Work task 1
Answer from the text on brain computer interfaces.
(a) Which non-invasive technologies does it list as sources of neural information?
(b) What diameter does it give for electrodes used in modern intracortical BCI systems?
(c) Which devices does it name as examples of very large and very expensive ones?
Work task 2
Reproduce the text on brain computer interfaces verbatim, from "A brain computer" up to and including "SEEG, ECoG) systems.".

Text under study
━━━━━━
Basically, they're too preoccupied with whether they could, and not thinking
about whether they should.

------
needlesurgeon
As a clinician, this news is extraordinarily exciting. Here's why.

A brain computer interface is something that records neural activity in a
person, and then decodes that neural activity to allow them to control objects
in their environment. When we think about sources of neural information, it's
useful to divide them into non-invasive (EEG, fMRI, MEG, NIRS) technology, and
to invasive technology (intracortical electrodes, SEEG, ECoG) systems.

Fundamentally, the DARPA grant is about acquiring new sources of neural
information. As the article points out, the latter category is happening
almost exclusively as people are hanging out in epilepsy monitoring units with
nothing better to do, or as part of early clinical trials looking at safety
profiles of implanted devices.

Simply speaking, the divide between invasive and non-invasive systems is about
the signal-to-noise ratio of neural information. The closer you get to single
neurons, the closer you get to the source of neural activity, the higher the
signal quality you get to decode with. Consider that EEG systems (the most
commonly used non-invasive methods) average neural activity over the range of
several 10^-3 to 10^-2 meters, through the attenuation of spinal fluid, dura
mater, skull, five scalp layers, and the electrode interface. Electrodes used
in modern intracortical BCI systems are 10^-5 meters in diameter.

To my mind, the DARPA announcement is extraordinary -- these technologies have
the possibility of upping the SNR for non-invasive methods, and acquiring
fundamentally different sources of neural activity. Importantly, the methods
seem to have the ability to work at the bedside, without needing very large
and very expensive devices (e.g. fMRI, MEG).
━━━━━━
Material supplied
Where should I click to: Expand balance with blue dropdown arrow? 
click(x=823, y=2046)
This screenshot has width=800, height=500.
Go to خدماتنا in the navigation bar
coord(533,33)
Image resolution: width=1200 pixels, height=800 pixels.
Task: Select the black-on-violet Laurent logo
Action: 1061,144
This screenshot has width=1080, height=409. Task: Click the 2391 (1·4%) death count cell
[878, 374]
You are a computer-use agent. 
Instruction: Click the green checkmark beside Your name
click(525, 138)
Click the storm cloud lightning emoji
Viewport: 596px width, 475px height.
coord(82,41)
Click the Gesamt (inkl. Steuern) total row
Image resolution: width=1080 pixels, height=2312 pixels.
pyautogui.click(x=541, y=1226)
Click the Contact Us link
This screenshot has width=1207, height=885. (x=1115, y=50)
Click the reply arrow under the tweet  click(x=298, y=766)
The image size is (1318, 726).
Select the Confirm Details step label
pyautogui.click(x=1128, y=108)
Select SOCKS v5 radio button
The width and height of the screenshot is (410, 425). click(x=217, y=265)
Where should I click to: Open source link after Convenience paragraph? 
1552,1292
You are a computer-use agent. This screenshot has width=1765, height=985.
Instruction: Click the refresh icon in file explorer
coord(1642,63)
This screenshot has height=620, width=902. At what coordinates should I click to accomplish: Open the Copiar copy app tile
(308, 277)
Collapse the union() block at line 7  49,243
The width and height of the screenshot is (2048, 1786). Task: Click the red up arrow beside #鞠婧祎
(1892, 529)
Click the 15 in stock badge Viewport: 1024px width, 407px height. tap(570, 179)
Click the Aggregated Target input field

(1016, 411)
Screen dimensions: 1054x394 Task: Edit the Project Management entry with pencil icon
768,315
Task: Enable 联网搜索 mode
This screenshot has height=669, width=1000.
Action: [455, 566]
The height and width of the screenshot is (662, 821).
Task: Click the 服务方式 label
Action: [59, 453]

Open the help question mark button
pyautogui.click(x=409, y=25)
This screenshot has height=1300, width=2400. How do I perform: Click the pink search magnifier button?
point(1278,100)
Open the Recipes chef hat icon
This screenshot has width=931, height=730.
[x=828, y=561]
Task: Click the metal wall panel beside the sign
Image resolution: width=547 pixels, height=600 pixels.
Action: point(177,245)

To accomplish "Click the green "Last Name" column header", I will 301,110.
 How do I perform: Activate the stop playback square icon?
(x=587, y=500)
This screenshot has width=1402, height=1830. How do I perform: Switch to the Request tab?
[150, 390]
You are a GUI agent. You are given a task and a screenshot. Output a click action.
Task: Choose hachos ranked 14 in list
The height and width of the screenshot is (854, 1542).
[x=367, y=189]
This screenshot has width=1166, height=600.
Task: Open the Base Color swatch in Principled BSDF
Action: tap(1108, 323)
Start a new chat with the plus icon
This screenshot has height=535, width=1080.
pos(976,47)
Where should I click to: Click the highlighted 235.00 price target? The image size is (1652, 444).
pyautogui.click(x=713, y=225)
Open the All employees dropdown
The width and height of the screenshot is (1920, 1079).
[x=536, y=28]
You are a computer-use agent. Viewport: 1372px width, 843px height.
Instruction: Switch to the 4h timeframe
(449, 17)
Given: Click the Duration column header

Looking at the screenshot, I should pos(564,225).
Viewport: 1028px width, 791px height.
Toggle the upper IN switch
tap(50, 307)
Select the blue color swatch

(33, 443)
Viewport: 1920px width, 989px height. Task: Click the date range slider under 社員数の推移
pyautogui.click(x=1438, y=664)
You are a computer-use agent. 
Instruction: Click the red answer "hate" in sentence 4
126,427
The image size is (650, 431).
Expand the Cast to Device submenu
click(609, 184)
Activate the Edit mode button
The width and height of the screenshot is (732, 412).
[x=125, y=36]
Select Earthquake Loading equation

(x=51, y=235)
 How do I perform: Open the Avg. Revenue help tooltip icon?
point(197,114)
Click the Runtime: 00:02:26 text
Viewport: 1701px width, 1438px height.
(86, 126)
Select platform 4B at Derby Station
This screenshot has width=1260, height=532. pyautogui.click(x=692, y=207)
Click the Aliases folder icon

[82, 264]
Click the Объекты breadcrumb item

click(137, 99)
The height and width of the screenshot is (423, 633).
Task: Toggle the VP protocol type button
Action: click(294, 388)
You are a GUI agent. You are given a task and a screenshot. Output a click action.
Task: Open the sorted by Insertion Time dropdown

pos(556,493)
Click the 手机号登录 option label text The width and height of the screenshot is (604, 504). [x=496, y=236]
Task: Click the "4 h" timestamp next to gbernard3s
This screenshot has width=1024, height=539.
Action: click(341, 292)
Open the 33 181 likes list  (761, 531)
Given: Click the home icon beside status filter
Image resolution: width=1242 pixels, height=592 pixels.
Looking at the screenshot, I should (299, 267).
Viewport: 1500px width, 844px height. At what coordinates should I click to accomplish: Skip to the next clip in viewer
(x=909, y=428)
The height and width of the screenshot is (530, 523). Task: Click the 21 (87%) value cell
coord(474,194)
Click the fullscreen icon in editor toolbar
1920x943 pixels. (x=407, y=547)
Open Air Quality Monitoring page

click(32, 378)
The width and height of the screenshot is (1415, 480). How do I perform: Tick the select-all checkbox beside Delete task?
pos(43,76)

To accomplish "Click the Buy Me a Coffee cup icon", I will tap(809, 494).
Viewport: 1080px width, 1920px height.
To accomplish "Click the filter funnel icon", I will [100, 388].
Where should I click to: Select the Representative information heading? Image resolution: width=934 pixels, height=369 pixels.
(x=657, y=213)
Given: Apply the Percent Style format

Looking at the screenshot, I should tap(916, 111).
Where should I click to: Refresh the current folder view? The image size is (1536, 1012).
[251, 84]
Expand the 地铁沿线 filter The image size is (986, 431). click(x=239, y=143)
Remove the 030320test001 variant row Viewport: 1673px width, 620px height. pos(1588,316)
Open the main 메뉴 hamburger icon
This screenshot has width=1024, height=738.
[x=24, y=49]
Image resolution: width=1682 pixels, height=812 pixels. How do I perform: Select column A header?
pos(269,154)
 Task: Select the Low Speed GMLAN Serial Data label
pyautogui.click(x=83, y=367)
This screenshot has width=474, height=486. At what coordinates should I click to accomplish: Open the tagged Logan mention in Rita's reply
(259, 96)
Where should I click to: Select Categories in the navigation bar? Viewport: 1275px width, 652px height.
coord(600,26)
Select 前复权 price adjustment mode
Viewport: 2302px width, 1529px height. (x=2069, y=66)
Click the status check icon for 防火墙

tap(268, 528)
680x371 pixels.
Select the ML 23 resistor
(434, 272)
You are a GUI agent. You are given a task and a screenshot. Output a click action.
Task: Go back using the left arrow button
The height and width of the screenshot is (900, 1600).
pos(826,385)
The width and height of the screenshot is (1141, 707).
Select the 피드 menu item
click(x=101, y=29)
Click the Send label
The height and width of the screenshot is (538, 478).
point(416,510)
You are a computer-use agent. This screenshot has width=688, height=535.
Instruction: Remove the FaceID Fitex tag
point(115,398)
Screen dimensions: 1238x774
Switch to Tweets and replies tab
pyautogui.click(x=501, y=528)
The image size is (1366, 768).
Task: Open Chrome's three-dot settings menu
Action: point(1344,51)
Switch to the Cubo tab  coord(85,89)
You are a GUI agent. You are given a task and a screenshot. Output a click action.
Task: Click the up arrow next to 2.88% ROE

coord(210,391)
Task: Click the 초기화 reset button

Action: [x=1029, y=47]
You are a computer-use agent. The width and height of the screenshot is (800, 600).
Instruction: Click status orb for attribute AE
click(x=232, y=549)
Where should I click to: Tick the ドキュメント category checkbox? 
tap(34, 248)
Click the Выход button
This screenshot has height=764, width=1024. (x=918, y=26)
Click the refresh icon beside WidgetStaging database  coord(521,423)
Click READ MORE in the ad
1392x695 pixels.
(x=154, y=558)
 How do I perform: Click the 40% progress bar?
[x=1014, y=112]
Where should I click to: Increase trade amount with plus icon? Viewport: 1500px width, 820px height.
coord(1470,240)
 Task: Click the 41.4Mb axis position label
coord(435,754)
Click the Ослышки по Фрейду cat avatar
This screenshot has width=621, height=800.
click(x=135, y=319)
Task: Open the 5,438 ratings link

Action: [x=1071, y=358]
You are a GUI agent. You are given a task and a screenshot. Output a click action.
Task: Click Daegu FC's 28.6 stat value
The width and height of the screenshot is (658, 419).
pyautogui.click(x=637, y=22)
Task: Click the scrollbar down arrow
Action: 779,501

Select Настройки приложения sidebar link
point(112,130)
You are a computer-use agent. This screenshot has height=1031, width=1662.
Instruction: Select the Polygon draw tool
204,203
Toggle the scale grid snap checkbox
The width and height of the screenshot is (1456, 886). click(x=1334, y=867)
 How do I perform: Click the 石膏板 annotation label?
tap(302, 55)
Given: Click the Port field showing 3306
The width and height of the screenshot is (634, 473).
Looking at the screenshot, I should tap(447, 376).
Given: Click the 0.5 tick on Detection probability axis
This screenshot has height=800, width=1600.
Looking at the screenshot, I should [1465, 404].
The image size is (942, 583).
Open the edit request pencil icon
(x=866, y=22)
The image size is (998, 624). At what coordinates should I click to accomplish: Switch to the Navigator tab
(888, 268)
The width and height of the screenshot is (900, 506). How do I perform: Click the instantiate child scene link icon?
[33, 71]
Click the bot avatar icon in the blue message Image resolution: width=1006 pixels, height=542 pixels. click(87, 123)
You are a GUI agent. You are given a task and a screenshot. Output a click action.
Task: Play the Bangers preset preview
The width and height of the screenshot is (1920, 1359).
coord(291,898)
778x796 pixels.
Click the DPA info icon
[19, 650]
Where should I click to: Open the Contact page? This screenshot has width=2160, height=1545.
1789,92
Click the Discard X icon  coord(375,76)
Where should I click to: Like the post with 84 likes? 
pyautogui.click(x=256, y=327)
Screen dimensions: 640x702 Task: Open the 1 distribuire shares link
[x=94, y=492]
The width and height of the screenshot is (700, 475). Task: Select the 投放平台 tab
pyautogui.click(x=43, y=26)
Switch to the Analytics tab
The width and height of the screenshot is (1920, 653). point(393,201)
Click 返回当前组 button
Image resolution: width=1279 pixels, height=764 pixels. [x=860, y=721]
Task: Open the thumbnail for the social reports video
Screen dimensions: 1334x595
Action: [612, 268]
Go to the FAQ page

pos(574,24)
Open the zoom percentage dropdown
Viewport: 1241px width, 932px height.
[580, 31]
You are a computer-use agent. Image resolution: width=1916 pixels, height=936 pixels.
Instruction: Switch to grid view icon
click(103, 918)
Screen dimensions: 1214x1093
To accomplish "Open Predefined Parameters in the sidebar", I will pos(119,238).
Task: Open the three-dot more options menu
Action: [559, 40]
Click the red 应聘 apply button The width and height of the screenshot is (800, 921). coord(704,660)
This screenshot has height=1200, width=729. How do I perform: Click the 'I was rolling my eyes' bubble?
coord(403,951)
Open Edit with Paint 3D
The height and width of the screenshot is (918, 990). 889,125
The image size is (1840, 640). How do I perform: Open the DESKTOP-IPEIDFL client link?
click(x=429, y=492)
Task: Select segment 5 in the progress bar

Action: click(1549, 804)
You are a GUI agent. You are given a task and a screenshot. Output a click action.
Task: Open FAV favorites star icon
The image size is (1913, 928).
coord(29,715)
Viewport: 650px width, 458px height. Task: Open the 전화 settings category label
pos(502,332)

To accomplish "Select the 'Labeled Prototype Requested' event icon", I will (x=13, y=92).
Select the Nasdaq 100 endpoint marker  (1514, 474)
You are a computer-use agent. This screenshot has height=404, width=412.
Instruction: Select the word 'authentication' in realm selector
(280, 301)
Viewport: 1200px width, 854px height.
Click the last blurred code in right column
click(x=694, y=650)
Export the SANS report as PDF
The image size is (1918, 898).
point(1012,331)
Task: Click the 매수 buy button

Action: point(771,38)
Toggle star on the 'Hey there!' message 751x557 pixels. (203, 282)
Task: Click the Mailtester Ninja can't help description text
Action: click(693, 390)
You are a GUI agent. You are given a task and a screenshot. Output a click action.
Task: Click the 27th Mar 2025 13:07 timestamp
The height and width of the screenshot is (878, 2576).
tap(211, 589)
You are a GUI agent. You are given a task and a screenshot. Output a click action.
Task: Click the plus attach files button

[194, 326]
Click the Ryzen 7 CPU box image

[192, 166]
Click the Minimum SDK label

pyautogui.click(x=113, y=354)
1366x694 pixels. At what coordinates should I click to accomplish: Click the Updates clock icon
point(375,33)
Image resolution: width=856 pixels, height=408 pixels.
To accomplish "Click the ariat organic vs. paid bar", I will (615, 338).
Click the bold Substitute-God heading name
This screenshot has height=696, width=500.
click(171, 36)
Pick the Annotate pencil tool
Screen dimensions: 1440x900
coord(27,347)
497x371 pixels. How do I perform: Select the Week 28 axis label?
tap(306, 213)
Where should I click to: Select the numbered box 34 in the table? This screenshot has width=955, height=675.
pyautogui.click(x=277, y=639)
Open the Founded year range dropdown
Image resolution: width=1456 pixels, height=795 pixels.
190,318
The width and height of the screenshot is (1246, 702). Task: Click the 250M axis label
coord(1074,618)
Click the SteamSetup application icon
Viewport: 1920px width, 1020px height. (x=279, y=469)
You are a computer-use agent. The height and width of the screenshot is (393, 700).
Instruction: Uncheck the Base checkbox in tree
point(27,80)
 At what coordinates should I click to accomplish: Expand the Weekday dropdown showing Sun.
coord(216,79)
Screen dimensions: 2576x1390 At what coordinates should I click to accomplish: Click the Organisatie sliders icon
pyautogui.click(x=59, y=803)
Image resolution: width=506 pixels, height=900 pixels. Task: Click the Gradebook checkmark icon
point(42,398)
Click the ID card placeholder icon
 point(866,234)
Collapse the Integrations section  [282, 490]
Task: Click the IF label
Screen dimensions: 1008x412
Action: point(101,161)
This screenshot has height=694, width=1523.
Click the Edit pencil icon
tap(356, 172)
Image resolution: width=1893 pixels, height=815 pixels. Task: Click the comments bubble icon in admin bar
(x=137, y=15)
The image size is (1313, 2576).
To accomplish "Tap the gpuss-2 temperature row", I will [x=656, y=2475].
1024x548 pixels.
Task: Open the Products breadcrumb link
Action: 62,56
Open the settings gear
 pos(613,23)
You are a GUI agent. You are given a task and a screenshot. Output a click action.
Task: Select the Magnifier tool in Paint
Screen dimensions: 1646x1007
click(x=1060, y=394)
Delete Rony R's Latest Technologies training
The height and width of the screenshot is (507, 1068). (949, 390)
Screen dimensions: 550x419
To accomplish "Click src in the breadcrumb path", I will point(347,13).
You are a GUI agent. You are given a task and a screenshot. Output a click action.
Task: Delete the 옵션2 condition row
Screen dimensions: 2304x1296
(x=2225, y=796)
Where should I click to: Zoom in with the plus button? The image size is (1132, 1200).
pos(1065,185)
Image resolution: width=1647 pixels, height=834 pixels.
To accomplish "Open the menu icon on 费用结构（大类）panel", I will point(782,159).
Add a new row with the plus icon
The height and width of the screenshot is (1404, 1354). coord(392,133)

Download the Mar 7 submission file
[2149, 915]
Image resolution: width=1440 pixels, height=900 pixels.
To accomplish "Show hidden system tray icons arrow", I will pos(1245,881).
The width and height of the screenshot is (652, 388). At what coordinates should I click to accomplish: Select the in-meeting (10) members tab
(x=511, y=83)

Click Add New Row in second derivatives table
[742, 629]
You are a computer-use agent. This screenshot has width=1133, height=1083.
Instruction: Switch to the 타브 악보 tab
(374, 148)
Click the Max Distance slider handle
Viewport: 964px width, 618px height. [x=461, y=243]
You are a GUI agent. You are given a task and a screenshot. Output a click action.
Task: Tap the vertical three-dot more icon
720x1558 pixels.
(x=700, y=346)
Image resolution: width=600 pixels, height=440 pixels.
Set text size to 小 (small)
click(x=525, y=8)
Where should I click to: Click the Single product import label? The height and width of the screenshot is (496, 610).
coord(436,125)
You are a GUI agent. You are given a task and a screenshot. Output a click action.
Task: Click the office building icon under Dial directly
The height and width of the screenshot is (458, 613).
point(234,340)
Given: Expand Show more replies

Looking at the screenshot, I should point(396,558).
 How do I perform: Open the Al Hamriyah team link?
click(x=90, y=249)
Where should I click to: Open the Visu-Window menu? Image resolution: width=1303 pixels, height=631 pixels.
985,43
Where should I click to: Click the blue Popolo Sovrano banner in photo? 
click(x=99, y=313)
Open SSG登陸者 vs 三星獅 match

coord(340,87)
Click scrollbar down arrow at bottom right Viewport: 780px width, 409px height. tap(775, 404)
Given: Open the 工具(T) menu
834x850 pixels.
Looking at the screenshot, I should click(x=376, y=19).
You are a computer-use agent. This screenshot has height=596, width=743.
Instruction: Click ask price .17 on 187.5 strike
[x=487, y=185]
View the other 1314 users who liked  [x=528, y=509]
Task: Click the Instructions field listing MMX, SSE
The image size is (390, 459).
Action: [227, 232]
━━━━━━
Exercise response 1
(a) EEG, fMRI, MEG and NIRS.
(b) 10^-5 meters.
(c) fMRI and MEG.

Exercise response 2
A brain computer interface is something that records neural activity in a
person, and then decodes that neural activity to allow them to control objects
in their environment. When we think about sources of neural information, it's
useful to divide them into non-invasive (EEG, fMRI, MEG, NIRS) technology, and
to invasive technology (intracortical electrodes, SEEG, ECoG) systems.